▸ **Dataset content**
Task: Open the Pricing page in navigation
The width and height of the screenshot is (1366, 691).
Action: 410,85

==

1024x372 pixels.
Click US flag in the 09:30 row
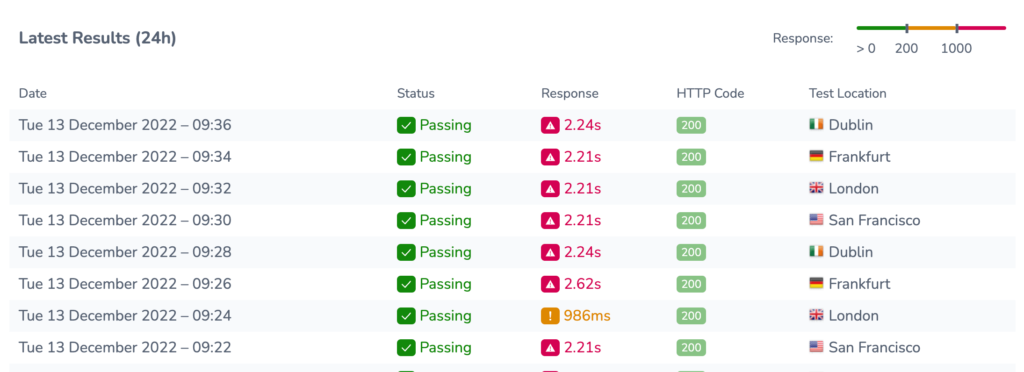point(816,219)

▸ **The request**
Report every line in the records above that contains the word "navigation", copying each such line in full.

▸ **Right answer**
Task: Open the Pricing page in navigation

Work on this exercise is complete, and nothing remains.